ACTIVITY: Filter the entries down to the lines holding "Screenshot", then copy those lines.

.....

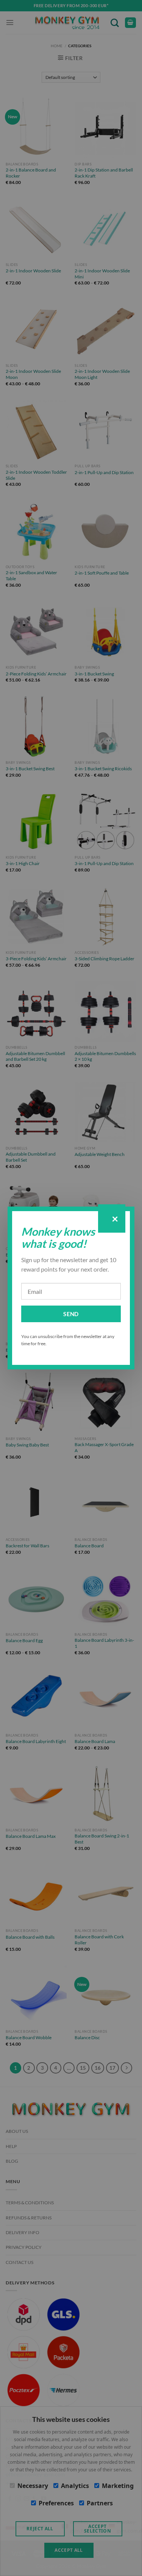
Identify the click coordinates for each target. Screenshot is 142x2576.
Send (71, 1313)
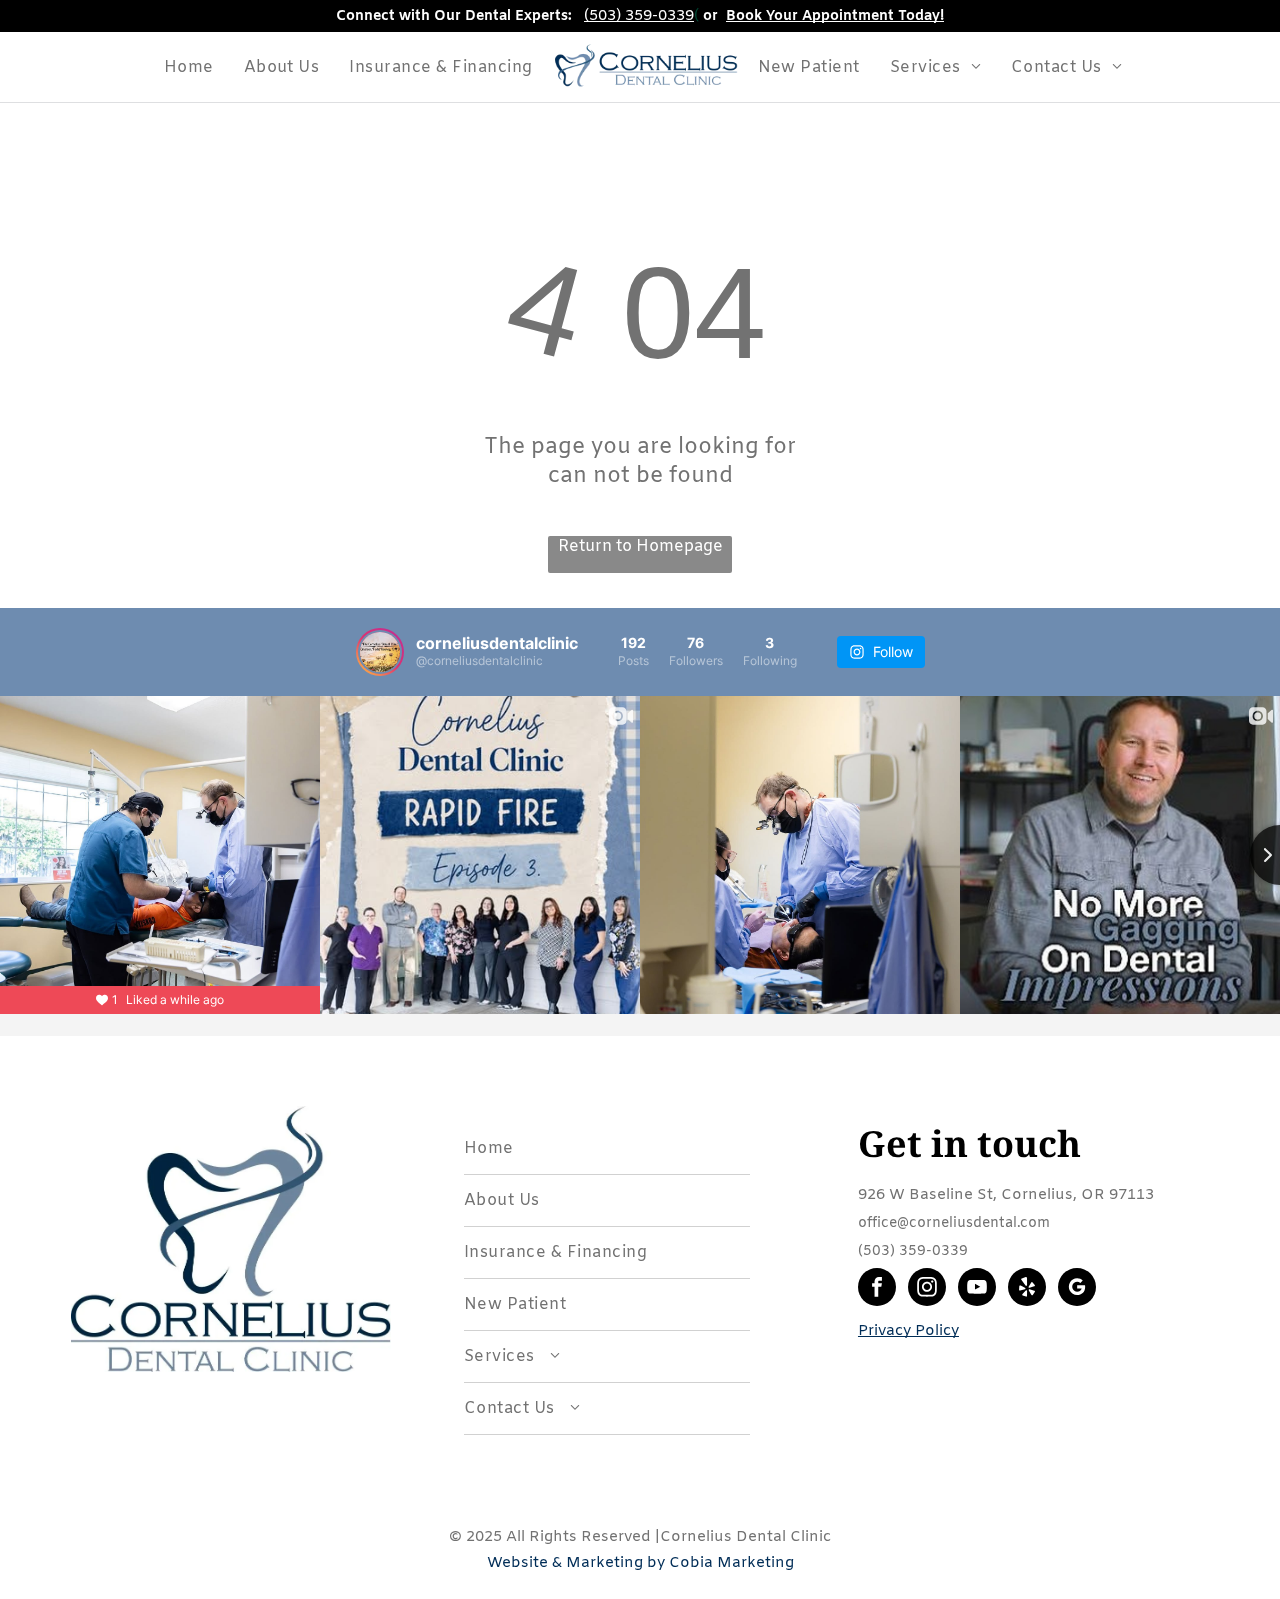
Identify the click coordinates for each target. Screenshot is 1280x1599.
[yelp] (1027, 1289)
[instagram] (927, 1289)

.....

REPLY:
Identify the click coordinates for each target. Screenshot is 142x2576.
Identify the click coordinates for each target. Screenshot is 1280x1599.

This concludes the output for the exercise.